Anabaptist Christian denomination

The Virginia Old Order Mennonite Conference, also called Cline Mennonites or Cline-Showalter group, is an Old Order Mennonite group who use horse-drawn carriages for transportation. They separated from the Virginia Mennonite Conference in 1901. The members of the group speak English only, unlike almost all other horse and buggy Old Order Mennonite groups, who speak Pennsylvania German as their first language. In recent years the group sometimes uses the name "Riverdale Old Order Mennonite Church".

== History ==

In the 1880s and 1890s change became stronger among the Mennonites in Virginia. The English language and Sunday Schools had already been introduced, but now the influence of John F. Funk and John Coffman, whose sister was married to Virginia bishop Lewis J. Heatwole, grew. The real trouble started when liberal bishop Lewis Heatwole became the sole bishop of the Middle District in 1894. The conservatives then started to accumulate a number of charges against bishop Lewis Heatwole. Conservative bishop Samuel Heatwole and two other men were expelled in 1898. The conflict became more and more severe and on March 31, 1901, a conservative group of 71 members, organized around bishop Samuel Heatwole, was disowned. In 1902 bishops from Indiana and Pennsylvania came to Virginia to perform communion and baptism among the expelled group. John Dan Wenger (1871-1967) was ordained as minister for this new Old Order Mennonite group in the same year.

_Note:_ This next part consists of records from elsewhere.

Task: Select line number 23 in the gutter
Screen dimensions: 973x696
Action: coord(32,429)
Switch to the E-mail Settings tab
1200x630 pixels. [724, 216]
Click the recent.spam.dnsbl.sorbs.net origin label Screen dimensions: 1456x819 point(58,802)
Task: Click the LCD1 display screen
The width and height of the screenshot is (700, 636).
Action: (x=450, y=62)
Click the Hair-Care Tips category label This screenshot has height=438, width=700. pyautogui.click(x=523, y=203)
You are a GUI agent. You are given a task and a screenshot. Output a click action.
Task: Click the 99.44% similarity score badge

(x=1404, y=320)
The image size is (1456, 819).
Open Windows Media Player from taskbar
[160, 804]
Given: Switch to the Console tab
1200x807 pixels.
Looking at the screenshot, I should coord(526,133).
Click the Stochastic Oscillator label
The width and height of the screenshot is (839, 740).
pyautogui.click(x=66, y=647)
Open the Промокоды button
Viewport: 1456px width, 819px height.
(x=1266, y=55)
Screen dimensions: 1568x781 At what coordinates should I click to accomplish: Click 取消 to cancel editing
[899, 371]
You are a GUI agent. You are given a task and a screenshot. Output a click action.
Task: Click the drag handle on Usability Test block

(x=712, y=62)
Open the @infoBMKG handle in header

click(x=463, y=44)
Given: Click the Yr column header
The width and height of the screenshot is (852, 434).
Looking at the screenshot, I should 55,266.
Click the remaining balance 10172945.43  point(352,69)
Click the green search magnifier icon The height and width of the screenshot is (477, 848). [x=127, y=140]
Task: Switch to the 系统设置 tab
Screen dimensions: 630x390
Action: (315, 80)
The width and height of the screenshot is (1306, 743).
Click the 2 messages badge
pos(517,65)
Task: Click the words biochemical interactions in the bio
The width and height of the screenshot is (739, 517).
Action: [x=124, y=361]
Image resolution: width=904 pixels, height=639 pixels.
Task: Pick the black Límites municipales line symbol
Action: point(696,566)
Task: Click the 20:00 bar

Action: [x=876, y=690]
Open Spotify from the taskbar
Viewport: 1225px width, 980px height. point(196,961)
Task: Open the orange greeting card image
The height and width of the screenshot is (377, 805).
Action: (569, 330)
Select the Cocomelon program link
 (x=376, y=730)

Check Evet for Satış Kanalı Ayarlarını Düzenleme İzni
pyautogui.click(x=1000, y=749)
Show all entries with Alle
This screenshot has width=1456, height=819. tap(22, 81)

In the history of Virginia Old Order Mennonite Conference there was no split over the question if automobiles should be introduced, like in most of the other Old Order Mennonite groups in the early decades of the 20th century, but there was a division in 1952/3, "primarily because of personality differences between Bishop John Dan Wenger and Preacher Russel Cline". One third of members of the Virginia Old Order Mennonite Conference left with bishop John Dan Wenger and formed the John Dan Wenger Mennonites.

Another divisions occurred in 2006/7 with the help of bishops from Lancaster County, Pennsylvania and Ontario. The new group under bishop Lloyd Wenger had 99 members. In 2007 the new group ordained two preachers and in 2010 a deacon, all by lot.

Around the year 2010 the main group (Cline-Showalter) founded a new settlement in Greenfield, Ohio, with about 35 to 40 persons attending service there. The families there are mainly farming and dairying.

== Customs and belief ==

Virginia Old Order Mennonite Conference is in most aspects similar to the Groffdale Conference except for the use of language. The members use rubber tires on their tractors for field work. Many members of the Old Order Mennonite Conference are farmers or hold farm-related jobs.

== Membership and settlements ==

The adult membership of the Virginia Old Order Mennonite Conference in 1957 was 200. In 1990 there was an estimated adult membership of 400 in this group. In 2008/9 membership was 500 in 4 congregations, three of them in Virginia around Dayton and one in Ohio. In 2012 the average Sunday morning adult attendance of the group was in the 450-475 range.